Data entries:
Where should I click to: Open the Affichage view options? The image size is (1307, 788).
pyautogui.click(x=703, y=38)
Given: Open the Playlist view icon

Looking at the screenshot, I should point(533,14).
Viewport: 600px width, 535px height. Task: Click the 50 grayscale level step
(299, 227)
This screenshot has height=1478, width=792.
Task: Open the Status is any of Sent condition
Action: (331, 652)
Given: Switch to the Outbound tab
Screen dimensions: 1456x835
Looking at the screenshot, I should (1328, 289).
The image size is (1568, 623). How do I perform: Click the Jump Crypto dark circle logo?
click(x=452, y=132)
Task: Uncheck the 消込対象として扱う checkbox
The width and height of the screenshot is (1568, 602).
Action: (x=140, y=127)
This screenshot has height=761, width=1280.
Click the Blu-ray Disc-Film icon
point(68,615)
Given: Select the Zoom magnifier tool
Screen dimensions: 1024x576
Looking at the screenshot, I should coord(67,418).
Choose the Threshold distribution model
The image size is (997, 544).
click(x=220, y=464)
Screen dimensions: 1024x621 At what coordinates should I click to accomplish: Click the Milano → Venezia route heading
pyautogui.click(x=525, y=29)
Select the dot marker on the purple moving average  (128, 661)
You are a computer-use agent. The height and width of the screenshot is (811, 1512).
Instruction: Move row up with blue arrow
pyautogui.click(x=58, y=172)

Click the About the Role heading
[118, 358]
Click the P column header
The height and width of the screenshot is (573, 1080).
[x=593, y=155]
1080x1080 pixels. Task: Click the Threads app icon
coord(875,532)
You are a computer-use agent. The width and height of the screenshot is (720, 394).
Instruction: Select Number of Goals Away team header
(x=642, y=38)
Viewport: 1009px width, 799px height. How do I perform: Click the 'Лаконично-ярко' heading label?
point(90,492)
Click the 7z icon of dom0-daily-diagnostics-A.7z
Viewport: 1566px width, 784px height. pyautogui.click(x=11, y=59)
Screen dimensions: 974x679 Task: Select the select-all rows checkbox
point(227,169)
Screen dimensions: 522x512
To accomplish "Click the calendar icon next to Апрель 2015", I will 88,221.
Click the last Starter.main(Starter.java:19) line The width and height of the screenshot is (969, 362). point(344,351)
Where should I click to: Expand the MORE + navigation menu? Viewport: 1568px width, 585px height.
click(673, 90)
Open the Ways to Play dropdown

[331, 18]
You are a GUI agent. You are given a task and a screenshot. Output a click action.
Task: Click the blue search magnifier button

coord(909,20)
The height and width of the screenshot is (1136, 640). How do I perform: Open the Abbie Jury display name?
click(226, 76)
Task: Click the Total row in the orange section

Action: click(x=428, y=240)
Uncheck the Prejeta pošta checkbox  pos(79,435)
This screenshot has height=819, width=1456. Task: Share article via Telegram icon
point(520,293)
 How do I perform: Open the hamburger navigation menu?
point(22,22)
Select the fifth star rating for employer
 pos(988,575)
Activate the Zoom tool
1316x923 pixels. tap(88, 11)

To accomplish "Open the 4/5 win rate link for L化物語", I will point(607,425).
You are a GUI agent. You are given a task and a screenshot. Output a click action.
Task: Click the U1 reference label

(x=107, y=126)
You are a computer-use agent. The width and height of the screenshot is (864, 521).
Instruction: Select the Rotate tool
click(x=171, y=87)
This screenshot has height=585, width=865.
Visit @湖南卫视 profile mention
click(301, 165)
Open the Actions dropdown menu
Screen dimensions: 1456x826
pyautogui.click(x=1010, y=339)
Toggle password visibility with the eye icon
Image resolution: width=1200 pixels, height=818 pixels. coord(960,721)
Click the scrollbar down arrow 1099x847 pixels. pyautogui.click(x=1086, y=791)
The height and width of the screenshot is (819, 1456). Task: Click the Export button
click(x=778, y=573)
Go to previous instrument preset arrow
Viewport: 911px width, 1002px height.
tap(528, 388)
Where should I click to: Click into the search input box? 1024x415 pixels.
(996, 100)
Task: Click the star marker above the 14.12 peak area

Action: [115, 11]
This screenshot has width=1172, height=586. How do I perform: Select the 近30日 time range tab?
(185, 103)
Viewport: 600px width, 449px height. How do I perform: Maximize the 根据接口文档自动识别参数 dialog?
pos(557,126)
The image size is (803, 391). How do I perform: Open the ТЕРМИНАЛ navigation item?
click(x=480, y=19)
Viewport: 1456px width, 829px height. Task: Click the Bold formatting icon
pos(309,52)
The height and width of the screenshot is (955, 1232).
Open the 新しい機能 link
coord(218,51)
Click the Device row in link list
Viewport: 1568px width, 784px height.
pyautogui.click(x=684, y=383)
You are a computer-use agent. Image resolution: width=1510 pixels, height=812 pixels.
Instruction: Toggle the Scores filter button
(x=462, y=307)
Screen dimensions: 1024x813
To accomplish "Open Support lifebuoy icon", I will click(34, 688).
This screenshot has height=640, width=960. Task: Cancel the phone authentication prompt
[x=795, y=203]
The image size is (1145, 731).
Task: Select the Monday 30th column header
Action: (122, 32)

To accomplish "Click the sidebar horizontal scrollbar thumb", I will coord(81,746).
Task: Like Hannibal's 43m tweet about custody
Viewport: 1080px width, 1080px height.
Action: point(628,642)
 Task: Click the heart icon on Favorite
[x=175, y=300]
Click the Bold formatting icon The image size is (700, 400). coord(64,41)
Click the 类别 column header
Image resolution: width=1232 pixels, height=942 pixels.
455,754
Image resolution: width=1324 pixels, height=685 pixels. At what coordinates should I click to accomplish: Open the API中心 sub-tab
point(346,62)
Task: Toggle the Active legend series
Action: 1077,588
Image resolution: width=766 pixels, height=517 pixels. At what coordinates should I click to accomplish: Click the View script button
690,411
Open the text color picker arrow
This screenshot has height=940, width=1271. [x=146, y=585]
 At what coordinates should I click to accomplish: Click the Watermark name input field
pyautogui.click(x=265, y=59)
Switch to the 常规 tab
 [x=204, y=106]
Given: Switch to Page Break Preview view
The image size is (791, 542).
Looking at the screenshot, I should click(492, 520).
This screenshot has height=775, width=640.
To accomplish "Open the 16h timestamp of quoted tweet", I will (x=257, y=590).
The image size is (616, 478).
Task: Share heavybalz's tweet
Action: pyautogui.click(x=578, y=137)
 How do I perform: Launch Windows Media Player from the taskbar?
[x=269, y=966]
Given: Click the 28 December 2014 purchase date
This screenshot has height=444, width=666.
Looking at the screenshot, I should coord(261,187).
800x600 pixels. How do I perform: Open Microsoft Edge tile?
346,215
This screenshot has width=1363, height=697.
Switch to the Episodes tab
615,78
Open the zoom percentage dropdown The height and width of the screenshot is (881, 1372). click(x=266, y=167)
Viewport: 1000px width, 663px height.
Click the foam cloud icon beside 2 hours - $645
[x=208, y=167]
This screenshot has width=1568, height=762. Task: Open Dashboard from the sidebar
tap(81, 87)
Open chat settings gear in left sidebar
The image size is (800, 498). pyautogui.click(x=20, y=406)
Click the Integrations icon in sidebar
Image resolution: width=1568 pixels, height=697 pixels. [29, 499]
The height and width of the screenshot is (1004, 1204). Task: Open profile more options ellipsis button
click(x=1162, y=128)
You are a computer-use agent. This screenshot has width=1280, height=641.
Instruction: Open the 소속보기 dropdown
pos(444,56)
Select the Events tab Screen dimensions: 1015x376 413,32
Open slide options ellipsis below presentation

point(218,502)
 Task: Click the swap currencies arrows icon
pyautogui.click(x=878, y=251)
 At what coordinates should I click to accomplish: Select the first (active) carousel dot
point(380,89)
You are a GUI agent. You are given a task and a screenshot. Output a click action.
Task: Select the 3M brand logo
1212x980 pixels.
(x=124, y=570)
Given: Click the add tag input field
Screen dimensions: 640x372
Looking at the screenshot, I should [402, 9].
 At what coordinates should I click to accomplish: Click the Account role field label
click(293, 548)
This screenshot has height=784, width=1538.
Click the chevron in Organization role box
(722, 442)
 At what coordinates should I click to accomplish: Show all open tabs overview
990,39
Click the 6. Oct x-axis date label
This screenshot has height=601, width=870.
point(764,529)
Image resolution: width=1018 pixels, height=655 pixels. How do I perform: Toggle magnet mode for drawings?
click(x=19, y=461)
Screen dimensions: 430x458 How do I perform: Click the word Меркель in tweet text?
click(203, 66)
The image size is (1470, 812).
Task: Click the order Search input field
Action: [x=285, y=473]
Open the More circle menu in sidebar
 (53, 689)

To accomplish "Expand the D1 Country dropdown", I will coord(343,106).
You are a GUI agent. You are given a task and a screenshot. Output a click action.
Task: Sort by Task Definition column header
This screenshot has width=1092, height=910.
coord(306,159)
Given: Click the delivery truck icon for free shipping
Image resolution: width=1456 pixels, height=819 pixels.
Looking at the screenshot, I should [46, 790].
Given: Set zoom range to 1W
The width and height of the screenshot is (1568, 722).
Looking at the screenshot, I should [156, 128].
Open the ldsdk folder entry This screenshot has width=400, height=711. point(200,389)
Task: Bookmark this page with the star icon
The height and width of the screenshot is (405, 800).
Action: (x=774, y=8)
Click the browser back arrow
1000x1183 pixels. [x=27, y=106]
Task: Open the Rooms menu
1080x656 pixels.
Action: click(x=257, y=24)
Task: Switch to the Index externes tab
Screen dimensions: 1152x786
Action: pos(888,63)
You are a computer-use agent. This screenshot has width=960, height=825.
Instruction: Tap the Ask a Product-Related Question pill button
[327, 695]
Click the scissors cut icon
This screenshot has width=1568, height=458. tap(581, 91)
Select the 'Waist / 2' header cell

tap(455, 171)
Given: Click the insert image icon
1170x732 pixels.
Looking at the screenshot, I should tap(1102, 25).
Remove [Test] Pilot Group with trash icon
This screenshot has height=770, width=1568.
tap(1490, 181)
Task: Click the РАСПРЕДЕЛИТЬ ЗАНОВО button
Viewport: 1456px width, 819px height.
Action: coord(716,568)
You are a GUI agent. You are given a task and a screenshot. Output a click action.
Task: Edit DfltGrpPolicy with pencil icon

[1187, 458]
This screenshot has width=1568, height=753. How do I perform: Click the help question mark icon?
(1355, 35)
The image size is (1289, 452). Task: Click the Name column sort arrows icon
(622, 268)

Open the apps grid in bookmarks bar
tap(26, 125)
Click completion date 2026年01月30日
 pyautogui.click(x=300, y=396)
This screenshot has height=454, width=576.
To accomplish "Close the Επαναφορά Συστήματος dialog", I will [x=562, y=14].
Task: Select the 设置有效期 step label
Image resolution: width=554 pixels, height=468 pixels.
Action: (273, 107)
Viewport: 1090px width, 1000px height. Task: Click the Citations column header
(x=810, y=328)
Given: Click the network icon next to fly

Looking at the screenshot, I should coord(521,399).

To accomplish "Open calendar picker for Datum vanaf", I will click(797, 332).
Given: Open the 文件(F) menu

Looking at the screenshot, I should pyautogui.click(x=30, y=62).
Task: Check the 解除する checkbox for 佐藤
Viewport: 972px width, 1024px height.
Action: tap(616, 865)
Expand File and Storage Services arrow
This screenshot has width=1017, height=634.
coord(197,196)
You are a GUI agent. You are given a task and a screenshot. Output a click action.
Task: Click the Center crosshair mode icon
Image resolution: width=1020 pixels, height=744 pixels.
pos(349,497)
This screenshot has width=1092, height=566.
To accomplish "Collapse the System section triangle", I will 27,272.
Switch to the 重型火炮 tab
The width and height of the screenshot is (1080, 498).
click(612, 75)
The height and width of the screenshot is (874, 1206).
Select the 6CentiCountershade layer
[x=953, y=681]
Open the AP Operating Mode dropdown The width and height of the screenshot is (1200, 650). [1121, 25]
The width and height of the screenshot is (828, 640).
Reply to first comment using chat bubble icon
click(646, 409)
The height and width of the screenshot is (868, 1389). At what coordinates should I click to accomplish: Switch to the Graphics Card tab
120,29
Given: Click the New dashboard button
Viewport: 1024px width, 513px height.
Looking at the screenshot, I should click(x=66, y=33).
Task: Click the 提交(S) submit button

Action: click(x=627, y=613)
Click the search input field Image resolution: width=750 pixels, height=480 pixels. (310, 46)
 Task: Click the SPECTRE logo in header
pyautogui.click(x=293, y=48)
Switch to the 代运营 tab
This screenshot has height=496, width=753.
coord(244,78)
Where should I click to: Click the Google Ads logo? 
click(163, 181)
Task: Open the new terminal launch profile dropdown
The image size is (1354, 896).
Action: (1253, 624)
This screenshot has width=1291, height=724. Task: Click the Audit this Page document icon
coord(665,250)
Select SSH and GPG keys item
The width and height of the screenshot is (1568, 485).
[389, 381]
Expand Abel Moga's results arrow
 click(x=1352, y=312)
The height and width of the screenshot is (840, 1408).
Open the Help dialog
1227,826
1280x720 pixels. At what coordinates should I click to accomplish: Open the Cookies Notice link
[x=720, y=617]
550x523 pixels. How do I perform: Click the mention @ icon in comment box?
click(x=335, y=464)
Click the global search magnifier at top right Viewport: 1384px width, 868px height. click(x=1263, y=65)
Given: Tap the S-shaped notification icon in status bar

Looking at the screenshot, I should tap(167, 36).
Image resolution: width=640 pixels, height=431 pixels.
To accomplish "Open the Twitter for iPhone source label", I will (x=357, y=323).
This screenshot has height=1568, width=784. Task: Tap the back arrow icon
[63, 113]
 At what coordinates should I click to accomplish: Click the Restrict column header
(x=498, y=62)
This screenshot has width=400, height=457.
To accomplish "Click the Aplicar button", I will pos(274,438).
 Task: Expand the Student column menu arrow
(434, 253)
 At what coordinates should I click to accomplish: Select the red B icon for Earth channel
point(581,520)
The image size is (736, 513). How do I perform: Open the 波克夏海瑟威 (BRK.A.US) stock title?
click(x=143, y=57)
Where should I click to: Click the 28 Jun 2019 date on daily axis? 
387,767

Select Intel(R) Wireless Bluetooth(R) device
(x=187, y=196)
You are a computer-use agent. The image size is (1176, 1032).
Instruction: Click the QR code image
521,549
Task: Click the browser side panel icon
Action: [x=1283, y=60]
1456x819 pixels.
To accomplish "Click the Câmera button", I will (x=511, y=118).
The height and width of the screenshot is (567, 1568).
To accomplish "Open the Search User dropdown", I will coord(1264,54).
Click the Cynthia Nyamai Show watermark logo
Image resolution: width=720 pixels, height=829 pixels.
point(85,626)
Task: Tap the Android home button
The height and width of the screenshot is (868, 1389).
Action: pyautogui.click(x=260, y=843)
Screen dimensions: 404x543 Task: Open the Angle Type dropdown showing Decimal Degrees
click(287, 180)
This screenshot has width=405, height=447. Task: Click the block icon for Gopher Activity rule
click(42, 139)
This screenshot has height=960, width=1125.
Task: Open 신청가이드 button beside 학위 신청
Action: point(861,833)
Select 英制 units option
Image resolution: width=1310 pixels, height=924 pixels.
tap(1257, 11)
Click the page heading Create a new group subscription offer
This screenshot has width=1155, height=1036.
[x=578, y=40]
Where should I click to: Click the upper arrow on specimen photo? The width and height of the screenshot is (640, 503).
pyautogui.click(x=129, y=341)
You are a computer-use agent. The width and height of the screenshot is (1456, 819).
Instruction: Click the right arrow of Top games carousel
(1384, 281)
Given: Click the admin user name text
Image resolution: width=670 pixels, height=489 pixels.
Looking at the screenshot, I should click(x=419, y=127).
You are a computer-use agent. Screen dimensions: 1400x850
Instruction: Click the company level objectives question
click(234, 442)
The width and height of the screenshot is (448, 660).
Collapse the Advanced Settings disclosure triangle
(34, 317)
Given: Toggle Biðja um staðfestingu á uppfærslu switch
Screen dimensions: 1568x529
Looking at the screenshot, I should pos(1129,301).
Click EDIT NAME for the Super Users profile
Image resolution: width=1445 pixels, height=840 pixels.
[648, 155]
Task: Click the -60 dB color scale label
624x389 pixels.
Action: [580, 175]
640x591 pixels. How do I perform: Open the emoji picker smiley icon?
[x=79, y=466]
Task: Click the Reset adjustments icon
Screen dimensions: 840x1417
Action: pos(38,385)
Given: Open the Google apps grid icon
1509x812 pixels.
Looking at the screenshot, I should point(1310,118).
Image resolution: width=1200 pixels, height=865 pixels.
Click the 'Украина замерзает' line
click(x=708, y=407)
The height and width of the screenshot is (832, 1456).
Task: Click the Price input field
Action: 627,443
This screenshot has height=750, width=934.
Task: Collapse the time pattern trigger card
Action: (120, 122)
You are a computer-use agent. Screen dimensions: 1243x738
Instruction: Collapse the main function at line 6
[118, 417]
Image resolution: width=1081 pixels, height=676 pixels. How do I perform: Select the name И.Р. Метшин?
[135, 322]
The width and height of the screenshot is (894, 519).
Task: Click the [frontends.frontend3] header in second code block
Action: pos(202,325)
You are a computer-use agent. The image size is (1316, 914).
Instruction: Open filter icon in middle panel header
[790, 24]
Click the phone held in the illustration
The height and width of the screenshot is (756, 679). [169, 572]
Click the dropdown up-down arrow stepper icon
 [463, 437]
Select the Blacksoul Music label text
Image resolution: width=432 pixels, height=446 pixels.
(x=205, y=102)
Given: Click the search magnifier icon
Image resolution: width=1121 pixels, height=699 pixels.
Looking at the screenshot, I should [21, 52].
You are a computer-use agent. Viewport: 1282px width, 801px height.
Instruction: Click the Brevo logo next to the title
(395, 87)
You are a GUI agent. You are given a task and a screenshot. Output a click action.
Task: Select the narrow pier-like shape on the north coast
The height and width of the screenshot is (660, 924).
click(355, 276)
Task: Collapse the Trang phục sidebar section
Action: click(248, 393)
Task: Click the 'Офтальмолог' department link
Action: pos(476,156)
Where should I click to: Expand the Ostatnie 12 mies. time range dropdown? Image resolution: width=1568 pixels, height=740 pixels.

WHAT YOU NEED TO DO —
Can you give the part that opens with the line containing "I will coord(81,746)." and closes with the line containing "This screenshot has height=940, width=1271." again, with "icon" renamed to "symbol" and everything else unchanged?

TASK SOLUTION —
To accomplish "Click the sidebar horizontal scrollbar thumb", I will coord(81,746).
Task: Like Hannibal's 43m tweet about custody
Viewport: 1080px width, 1080px height.
Action: point(628,642)
 Task: Click the heart symbol on Favorite
[x=175, y=300]
Click the Bold formatting symbol The image size is (700, 400). coord(64,41)
Click the 类别 column header
Image resolution: width=1232 pixels, height=942 pixels.
455,754
Image resolution: width=1324 pixels, height=685 pixels. At what coordinates should I click to accomplish: Open the API中心 sub-tab
point(346,62)
Task: Toggle the Active legend series
Action: 1077,588
Image resolution: width=766 pixels, height=517 pixels. At what coordinates should I click to accomplish: Click the View script button
690,411
Open the text color picker arrow
This screenshot has height=940, width=1271. [x=146, y=585]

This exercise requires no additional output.